Exercise prompt ->
Using the entries that follow, write out the line containing "Given: Click the E", the line containing "Task: Click the battery", and every line between them, exactly and nothing else.

(Stored entries)
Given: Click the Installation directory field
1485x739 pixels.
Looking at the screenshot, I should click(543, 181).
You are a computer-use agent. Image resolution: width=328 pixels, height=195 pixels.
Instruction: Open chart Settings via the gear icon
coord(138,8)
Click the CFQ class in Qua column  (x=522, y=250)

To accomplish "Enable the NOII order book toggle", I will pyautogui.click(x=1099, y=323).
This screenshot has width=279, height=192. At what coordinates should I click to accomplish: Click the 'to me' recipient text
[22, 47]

* * *

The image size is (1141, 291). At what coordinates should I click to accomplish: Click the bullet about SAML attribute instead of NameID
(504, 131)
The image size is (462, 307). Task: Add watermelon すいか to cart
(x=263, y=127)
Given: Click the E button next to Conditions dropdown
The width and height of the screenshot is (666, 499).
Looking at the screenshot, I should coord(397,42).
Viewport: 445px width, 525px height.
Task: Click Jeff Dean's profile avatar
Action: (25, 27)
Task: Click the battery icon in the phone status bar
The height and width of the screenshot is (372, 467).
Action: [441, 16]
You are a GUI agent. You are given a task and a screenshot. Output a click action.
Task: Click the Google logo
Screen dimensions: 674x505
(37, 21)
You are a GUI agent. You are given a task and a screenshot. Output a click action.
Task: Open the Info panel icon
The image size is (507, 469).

Response ->
Given: Click the E button next to Conditions dropdown
The width and height of the screenshot is (666, 499).
Looking at the screenshot, I should coord(397,42).
Viewport: 445px width, 525px height.
Task: Click Jeff Dean's profile avatar
Action: (25, 27)
Task: Click the battery icon in the phone status bar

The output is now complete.